Her türlü ihanete karşı gerekli her tedbir alınmış olarak halk
oylamasının haftasına girmiş bulunuyoruz..
Son dönemeçteyiz..
İpi, kimin göğüsleyeceği belli:
16 Nisan 2017 Pazar günü, yerli ve millî olanlarla, onları yedi
sülalesiyle birlikte denize dökmek isteyenler, 16 Nisan Pazar günü
sandıklar üzerinden hesaplarını görecekler. Bu topraklara ve bu
iklimin değerlerine yabancılaşmış köhne politikacılar, 17 Nisan
günü insan içine çıkma cesaretini kendilerinde bulamayacaklar..
Aklıselimin, vatan sevdasının, istikbal aşkının kazanacağında şüphe
yok.
Hâdise oyları alabildiğine yukarılara çekmekte.
Anayasa değişikliği için sandıklara gidileceği belli olduğu ândan
itibaren hem bu sütunda ve hem de birçok TV kanalında "evet"
reylerinin yüzde 65'in biraz altında veya biraz üstünde çıkacağını
defalarca yazdık ve konuştuk. Sözümüz ilk zamanlar şaşkınlıkla
karşılandı. Bugün o dediğimizi bir kere daha tekrar ediyoruz. Bize
göre ‘evet'ler yüzde 65'in biraz altında veya biraz üstünde
çıkacaktır.
Anketler ne derse desin! İstatistikler yanıltıcıdır. Yanıltmayan
meydanlardır. Hele 8 Nisan AK Parti ve 9 Nisan MHP Yenikapı Büyük
Buluşmalarını gördükten sonra bu kanaatimiz daha bir
pekişmiştir.
16 Nisan Ak Devrim olacaktır.
Türkiye, Nisan Devrimi yapıyor.
Milyonlar, yeniden dirilişe koşuyor.
Bu olay, yarım kalmış bir ihtilâlin tamamlanmasıdır. Demokrat
Parti, "Yeter Söz Milletindir!" sloganıyla "Allah" demeyi bile
yasaklamış Tek Parti ceberrut zihniyetiyle vesâyete meydan okuyarak
14 Mayıs 1950'de iktidara geldi. 487 üyeli TBMM'de 408 sandalye
kazanarak CHP'yi sanki silmişti. Fakat devrin ağır şartları
sebebiyle asker, yargı, üniversite, sermaye ve matbuat vesayetini
kıramadı, haçlı baskısını kaldıramadı. DP'nin bu destani zaferine
devrin kalemleri "Beyaz İhtilal" dediler. Ancak o Beyaz İhtilalle
başlayan kalkınma, büyüme ve yenilenme 27 Mayıs 1960'ta kanlı bir
darbe ile durduruldu.
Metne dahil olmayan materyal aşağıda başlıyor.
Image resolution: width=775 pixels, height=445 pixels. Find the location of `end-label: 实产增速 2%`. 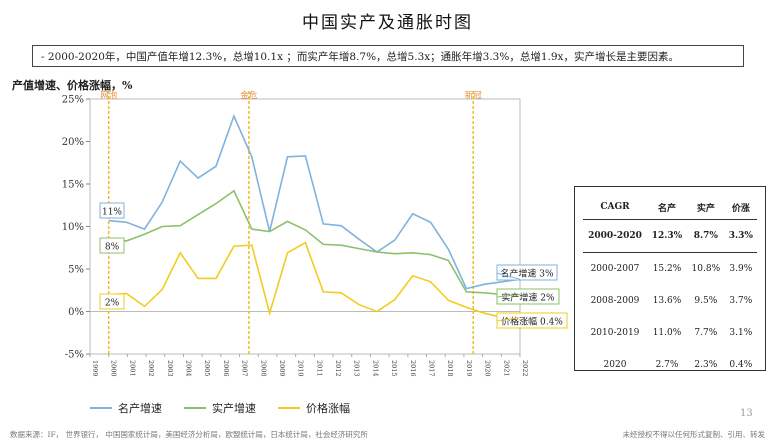

end-label: 实产增速 2% is located at coordinates (528, 298).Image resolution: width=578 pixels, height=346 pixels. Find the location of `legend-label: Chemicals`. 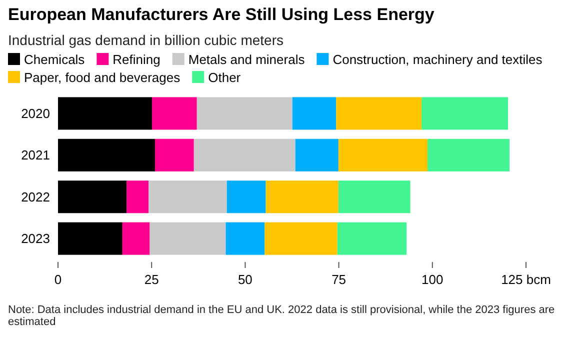

legend-label: Chemicals is located at coordinates (55, 60).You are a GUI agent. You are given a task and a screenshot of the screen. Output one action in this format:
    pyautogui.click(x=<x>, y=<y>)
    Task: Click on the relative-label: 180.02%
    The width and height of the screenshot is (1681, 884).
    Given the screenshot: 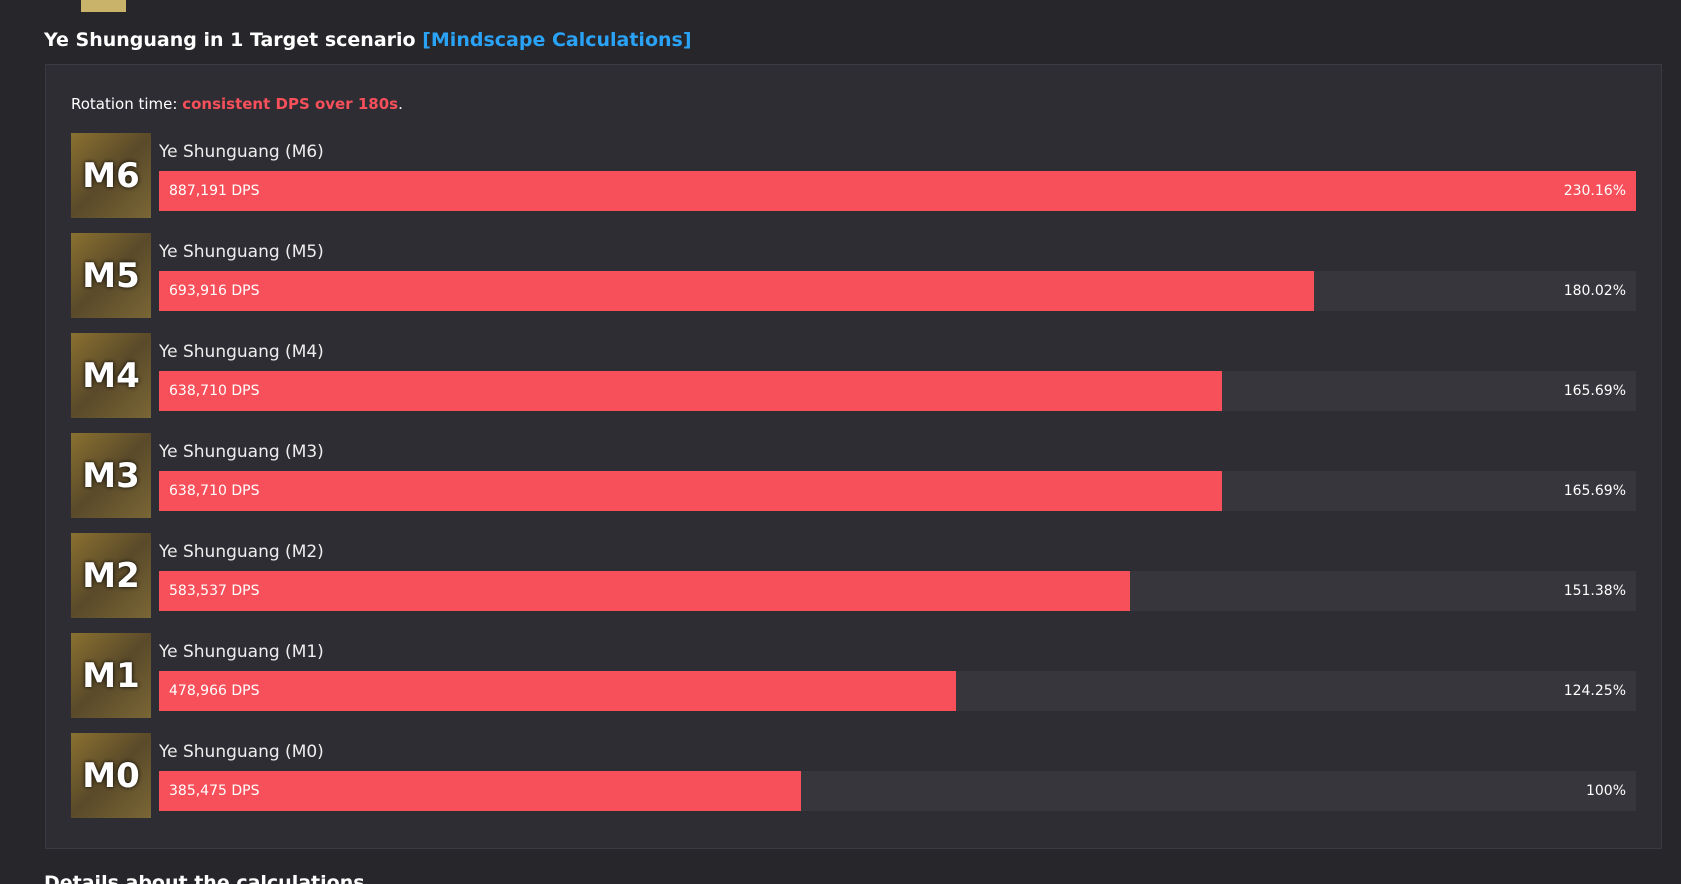 What is the action you would take?
    pyautogui.click(x=1594, y=291)
    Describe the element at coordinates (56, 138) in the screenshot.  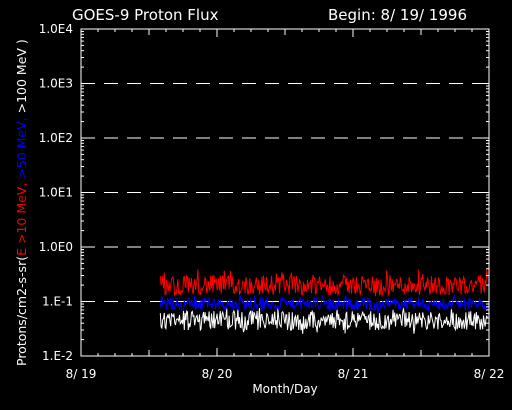
I see `y-tick-label: 1.0E2` at that location.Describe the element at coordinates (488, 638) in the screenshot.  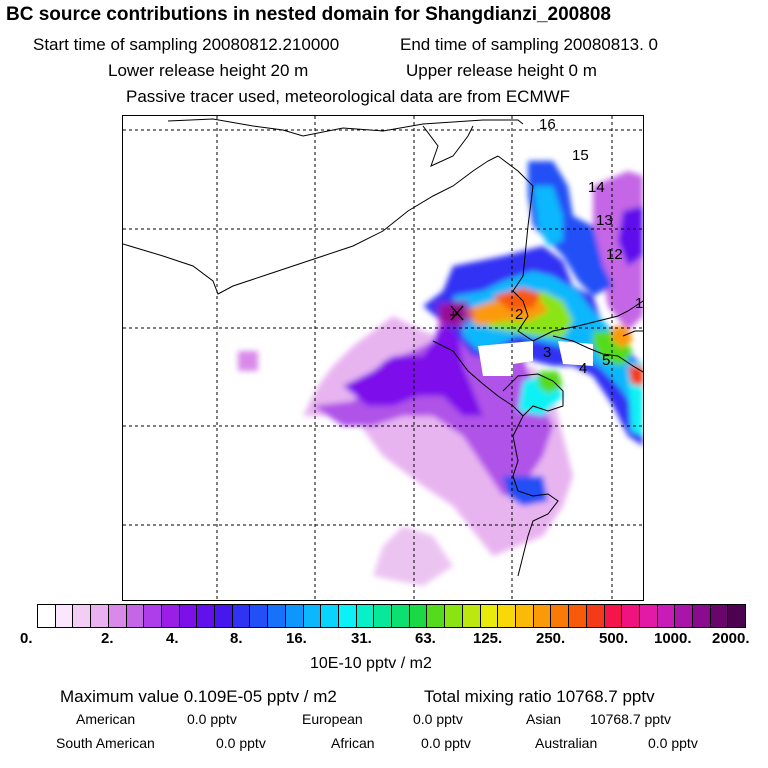
I see `colorbar-tick: 125.` at that location.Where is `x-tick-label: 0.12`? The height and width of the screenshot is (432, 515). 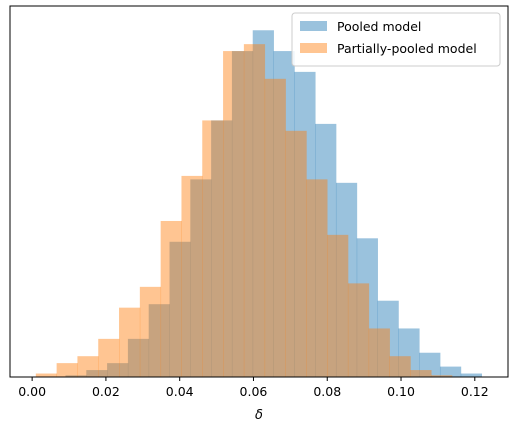
x-tick-label: 0.12 is located at coordinates (475, 392).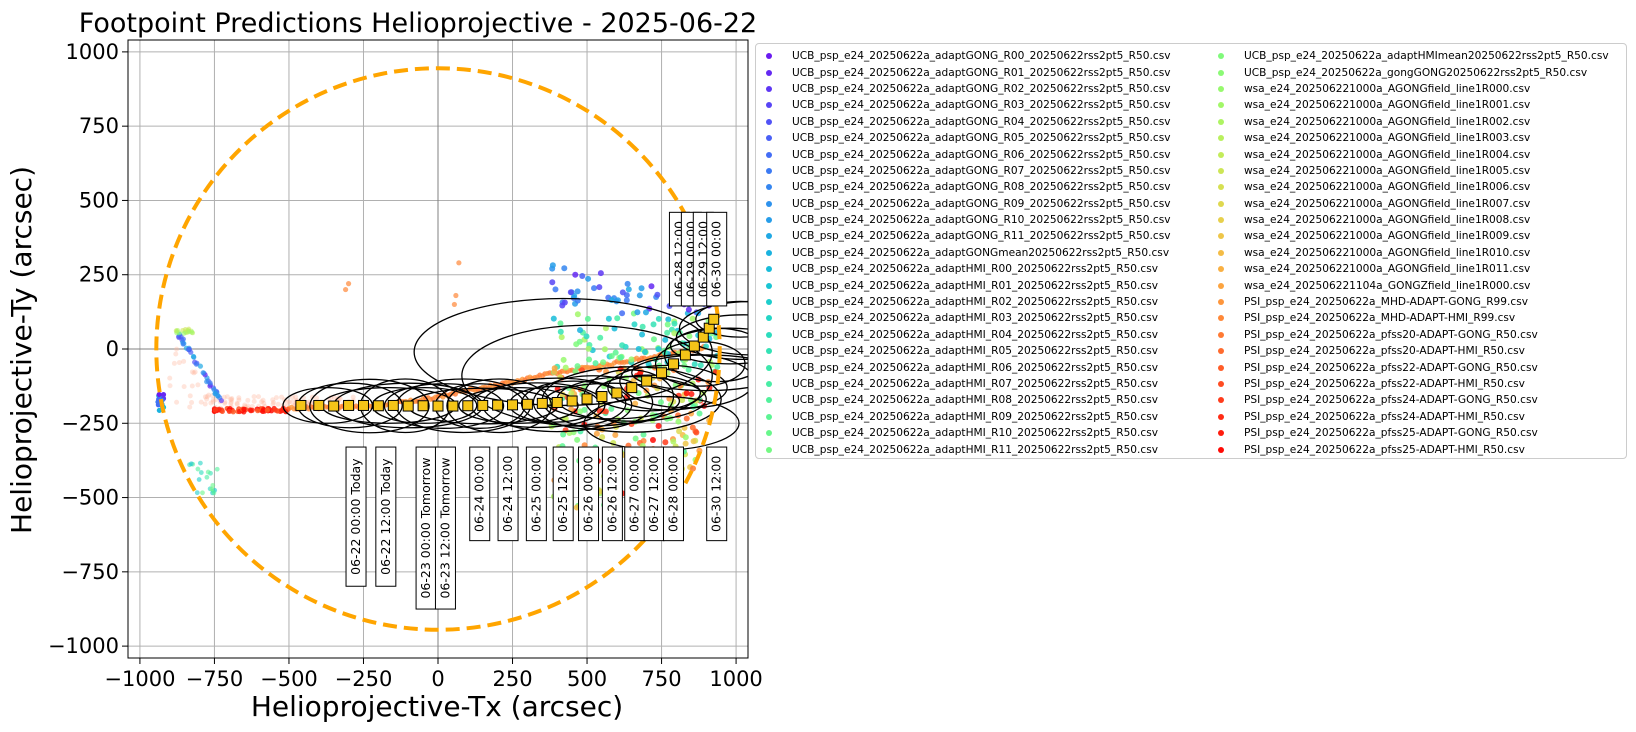 This screenshot has width=1636, height=732. What do you see at coordinates (654, 494) in the screenshot?
I see `time-label-text: 06-27 12:00` at bounding box center [654, 494].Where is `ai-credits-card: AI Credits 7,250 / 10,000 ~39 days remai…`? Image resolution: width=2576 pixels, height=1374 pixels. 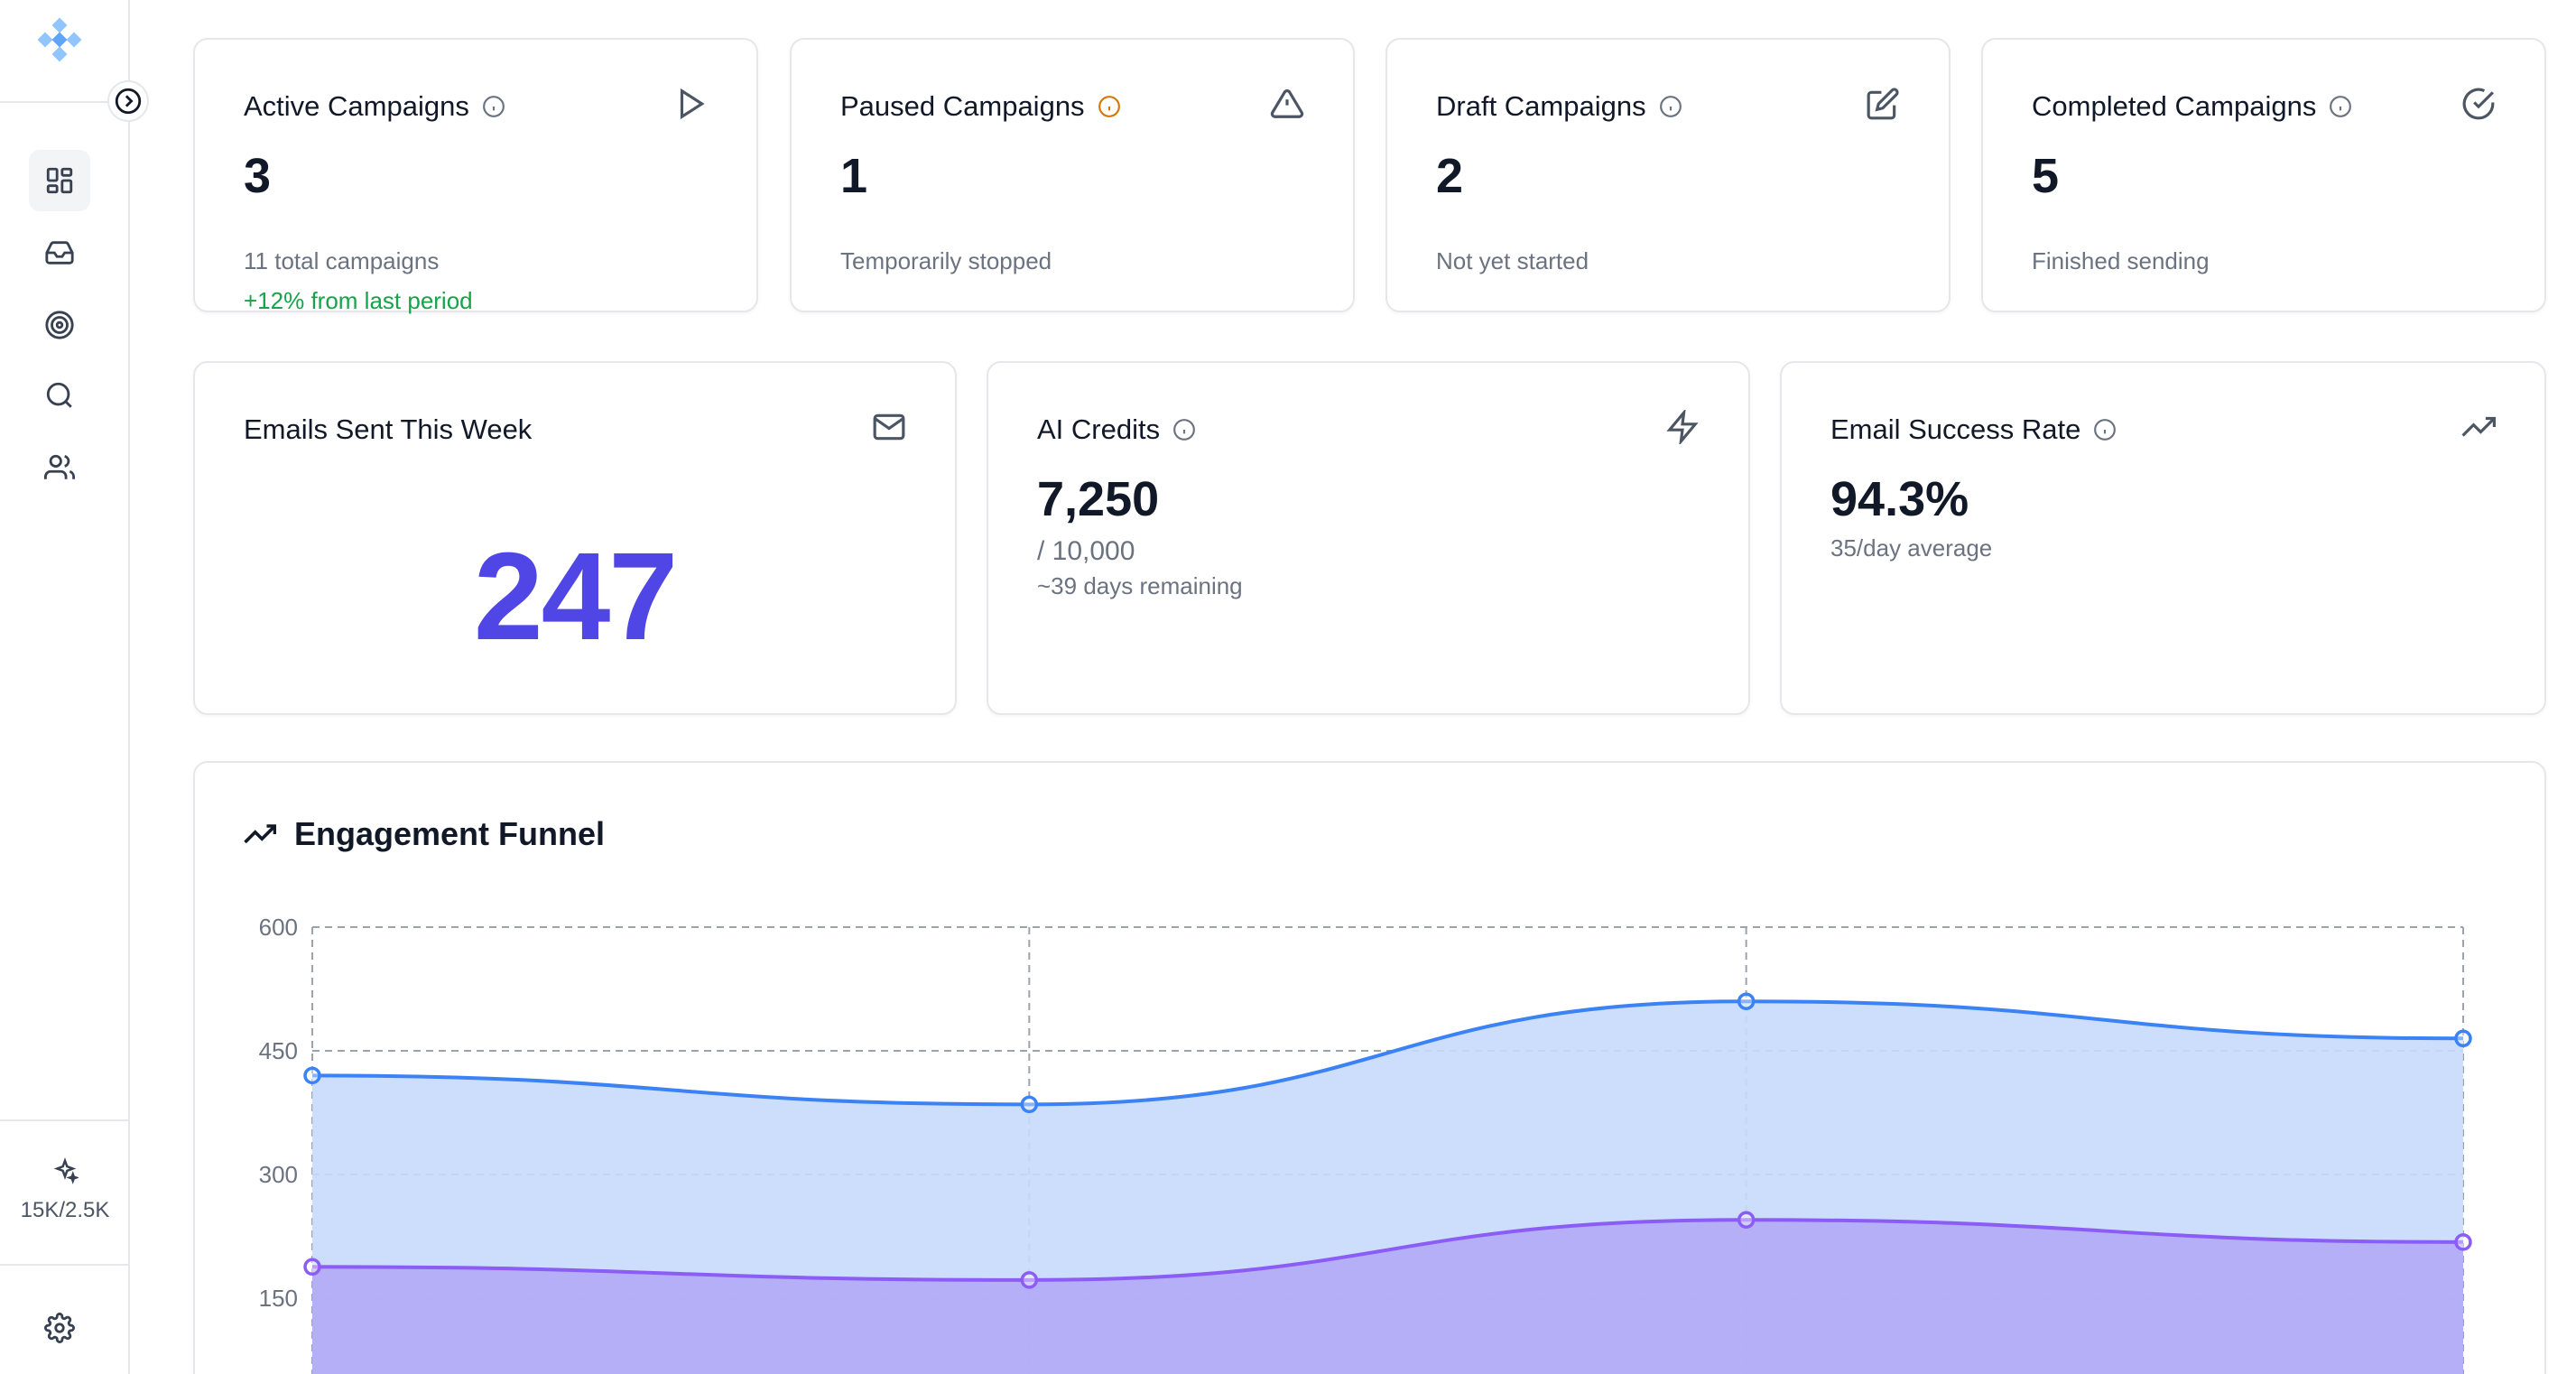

Türkiye, çağın dışına sürgün edildi.
Şimdi; aradan bu kadar zaman geçtikten ve birçok darbe ve kriz
yaşandıktan sonra yerli ve millî bir şahlanışla sandığa gidilmekte.
14 Mayıs 1950'de başlayıp 27 Mayıs 1960'ta cinayetlerle yolu
kesilen kutlu yürüyüş, bu defa Kızılelma hedefi olarak 16 Nisan
2017'yi seçmiş bulunuyor.
Bu bir parti, iktidar, şahıs ve dönem mes'elesi değildir.
16 Nisan, bir Kızılelma destanıdır.
16 Nisan 2017, milletimizin darbeciler ve Haçlılarla ya İstiklâl ya
Ölüm dercesine hesaplaşmadır. İç ve dış vesâyetten, örtülü
esaretten kurtulma ve yeniden "Dar'ül İslâm"a kavuşmadır.
Darbe, bir avuç sivil veya rütbeli zümrenin gayrı meşru yollardan
idareye el koymasıdır. İhtilâlse bir milletin, gasp edilmiş
haklarını istirdat etmesi, kendi hakkını almasıdır.